Marcion may represent the first step, the first move toward nascent Orthodoxy. This represents a disillusionment, a decline from a period of initial sectarian enthusiasm, hints of spiritual decline, the loss of the first love and fervency.
Marcion taught his Gospel openly, not as a privately held secret that would be known only to a few chosen ones. His intent was to found a public institution. By contrast, Valentinians, Simonians and others existed as secret groups within Proto-Orthodox congregations.

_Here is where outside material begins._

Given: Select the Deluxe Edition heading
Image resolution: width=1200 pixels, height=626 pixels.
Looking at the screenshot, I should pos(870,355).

I wonder if in this attempt to institutionalize a movement (otherwise anarchic) Marcion can be compared to Paul, with the difference that Paul failed during the process, whereas in the case of Marcion his Proto-Orthodox opponents succeeed for him.
Giuseppe
Dear Giuseppe,
ReplyDeletethis is precisely what I think, too. Marcion is not the rebel, as he is being portrayed later in time, but another step in nascent orthodoxy. Although he is not thinking of his Gospel or the Pauline letters as benchmark literature (he only complaints about the linking of them with und integration into the Jewish writings), the fact itself that he is writing down the oracles of the Lord, combining them with narrative frames and, like Paul's letters, to bring them in a biographical and geographical order makes him the trigger of one of the most powerful changes in post-Bar Kokhba Judaism for what becomes 'Christianity'. What at the time was certainly a marginal event for Judaism overall and a minimal 'falling over of a flower sack in China' for Rome, has become an important moment in the history of Christianity. I would even call anything prior to the end of the Bar Kokhba war 'anarchic' looked through the glasses of Christianity. Marcion like Paul were strong minds, Paul, I would not think, had failed, but it took some time, until his congenial (and likewise problematic) reader Marcion picked him up and provided fellow Jews with this powerful literature. As a result they were given the basis for identifying themselves with the shame name 'Christian' and to form a 'true Israel' - not as Marcion wanted in antithesis and otherwise unrelated to Judaism - at the expense of Judaism.
Hi prof Vinzent,
ReplyDeleteI am very grateful for your view on Mark when you write:
Mark even emphasises the hidden and mysterious character of Jesus – therefore, he even pushes Marcion’s message more into this direction, something you call allegorical.
Mark goes beyond Paul, specifically in areas where – in my view – he is dependent on Marcion...
Seeing how Mark is deeply indebted to Paul's letters much more than it is Mcn, arises really the suspect that Mark had insisted in his paulinizing Jesus beyond measure (I would define it almost an obsession, and therefore a deliberate, radical ''Reductio ad Paulum'') for the clear purpose to claim for itself the legacy of the Apostle Paul and remove it from Marcion. Paulinizing Jesus more than did Marcion, to the eyes of Mark, seems almost first of all a deliberate way to convince himself, ''Mark'', that yes, the apostle Paul was truly the legitimate precursor of the Gospel of Mark, and not of the Gospel of Marcion.
Only in this way I could be able to explain the almost obsessive way with which Mark reduces almost every time his Jesus to an action, a doctrine or a passing thought made earlier by Paul in his letters. If the markan Jesus is extremely repetitive in his doing always an action that alludes allegorically to Paul, then Paul himself in turn becomes more firmly anchored in the field of Mark in opposition to that of Marcion.
If this ''Reductio ad Paulum'' operated by Mark is not seen as a reaction to Marcion (as a way to contend the legacy of Paul with the ''wolf of Pontus'' Marcion), then scholars will find themselves in trouble in the vain attempt to explain it otherwise.